Ver Steegh could also imagine times when therapeutic privilege would be pertinent to family law practice. For example, an attorney might decide to withhold triggering information, such as a spouse’s new address, from a volatile client for a couple of days. While that protects the client and isn’t plain lying, it is deceptive. She was also concerned with subtle presentational aspects of counseling, such as manipulative facial expressions or vocal tones, and like Knapp and Colbert, with the issue of seemingly benevolent lies, which might intrude on the client’s autonomy.

All three of the professors were uncomfortable with the paternalistic rationale: “I can tell when my clients want the truth and when they don’t.” On the other hand, they agreed that legal overwhelm is a genuine problem, when the client is bombarded with details, options, and jargon at the start. In such cases, clients might ask

the lawyer to decide, creating another gray area: Should the counselor be trusted to sift the truth, providing reasoned judgment? Or should information and counsel be disclosed in stages, another form of therapeutic privilege?

Knapp said as they worked through examples, the list of appropriate times for lying narrowed, professionally and in clinical practice. Yet the examples didn’t disappear entirely.

Ultimately, the professors believe the response to “When can I lie to clients?” is contextual, since there are no absolutes in law or in life. Their answer could be summarized as: Occasionally. Maybe.
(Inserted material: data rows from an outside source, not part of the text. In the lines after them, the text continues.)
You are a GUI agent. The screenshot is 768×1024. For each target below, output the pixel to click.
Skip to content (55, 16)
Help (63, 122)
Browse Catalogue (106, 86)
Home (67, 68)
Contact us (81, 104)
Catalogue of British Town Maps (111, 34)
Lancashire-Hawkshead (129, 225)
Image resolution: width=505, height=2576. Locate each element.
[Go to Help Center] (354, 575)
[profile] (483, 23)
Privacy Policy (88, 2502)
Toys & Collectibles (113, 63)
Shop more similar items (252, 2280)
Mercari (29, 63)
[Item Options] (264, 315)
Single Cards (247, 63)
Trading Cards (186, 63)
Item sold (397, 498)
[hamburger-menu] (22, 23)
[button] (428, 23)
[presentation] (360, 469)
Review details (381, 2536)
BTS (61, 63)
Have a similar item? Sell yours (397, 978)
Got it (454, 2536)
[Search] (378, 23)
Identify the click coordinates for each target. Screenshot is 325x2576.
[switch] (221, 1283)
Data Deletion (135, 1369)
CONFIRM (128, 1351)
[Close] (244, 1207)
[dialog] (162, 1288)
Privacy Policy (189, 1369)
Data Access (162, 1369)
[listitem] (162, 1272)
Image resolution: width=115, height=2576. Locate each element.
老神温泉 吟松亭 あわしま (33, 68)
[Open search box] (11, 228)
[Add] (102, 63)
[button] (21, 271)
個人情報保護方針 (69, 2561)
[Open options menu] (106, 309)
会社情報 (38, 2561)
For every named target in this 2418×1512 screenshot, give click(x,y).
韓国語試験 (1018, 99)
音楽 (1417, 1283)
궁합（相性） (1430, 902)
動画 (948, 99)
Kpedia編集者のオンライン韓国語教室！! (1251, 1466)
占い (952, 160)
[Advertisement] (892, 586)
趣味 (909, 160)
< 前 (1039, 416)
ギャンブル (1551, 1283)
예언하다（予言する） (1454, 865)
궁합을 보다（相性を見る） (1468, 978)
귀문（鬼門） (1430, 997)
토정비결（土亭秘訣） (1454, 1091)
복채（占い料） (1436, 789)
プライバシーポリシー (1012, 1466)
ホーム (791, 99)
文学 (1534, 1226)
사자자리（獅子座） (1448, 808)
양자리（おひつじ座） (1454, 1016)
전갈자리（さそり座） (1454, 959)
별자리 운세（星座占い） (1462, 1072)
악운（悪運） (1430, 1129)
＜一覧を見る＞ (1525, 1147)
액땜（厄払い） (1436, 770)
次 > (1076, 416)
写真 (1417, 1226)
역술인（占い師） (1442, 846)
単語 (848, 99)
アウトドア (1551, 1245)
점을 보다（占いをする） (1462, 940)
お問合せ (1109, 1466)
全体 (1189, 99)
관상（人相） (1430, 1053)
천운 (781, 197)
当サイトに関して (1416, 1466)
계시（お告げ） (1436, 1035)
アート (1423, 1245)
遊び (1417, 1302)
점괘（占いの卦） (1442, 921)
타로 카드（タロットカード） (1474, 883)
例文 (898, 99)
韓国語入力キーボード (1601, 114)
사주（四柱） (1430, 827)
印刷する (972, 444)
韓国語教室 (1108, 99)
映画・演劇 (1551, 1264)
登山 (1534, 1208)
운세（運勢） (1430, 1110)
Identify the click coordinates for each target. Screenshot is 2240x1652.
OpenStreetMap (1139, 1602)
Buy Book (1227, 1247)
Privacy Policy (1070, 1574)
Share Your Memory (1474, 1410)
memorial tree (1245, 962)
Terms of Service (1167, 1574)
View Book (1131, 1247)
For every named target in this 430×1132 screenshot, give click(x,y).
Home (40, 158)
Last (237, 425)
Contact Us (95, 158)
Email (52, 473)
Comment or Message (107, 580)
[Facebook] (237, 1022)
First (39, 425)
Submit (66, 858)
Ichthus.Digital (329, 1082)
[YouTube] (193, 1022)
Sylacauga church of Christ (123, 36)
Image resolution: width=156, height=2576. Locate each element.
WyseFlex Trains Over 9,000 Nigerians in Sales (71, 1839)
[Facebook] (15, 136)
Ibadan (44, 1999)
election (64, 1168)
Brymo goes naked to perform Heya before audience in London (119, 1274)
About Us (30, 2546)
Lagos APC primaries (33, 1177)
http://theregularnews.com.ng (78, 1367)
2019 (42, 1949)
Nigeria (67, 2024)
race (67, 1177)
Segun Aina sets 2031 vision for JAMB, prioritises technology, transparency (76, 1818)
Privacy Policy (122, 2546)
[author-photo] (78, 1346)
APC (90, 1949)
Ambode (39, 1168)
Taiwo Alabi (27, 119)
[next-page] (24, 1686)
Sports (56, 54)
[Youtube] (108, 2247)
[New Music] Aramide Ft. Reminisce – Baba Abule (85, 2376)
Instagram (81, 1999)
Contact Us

But only if you’re convinced it serves the client’s greatest good, not yours, and you aren’t undercutting the client’s autonomy.

Lying mainly appears appropriate when overheated emotions or a pathological mindset put the client at risk of making poor choices. Lawyers, like doctors, shouldn’t have to respect someone’s suicidal tendencies. Since attorneys will constantly confront different situations, they must practice reflection and self-evaluation.

Currently, the article is still in draft form, but the authors foresee it leading to CLE and clinical offerings. Ironically, despite real concerns about appearing to be advocates of lying, the professors’ shared motivation was to be honest with themselves and others in the profession about this shadowy aspect of lawyering.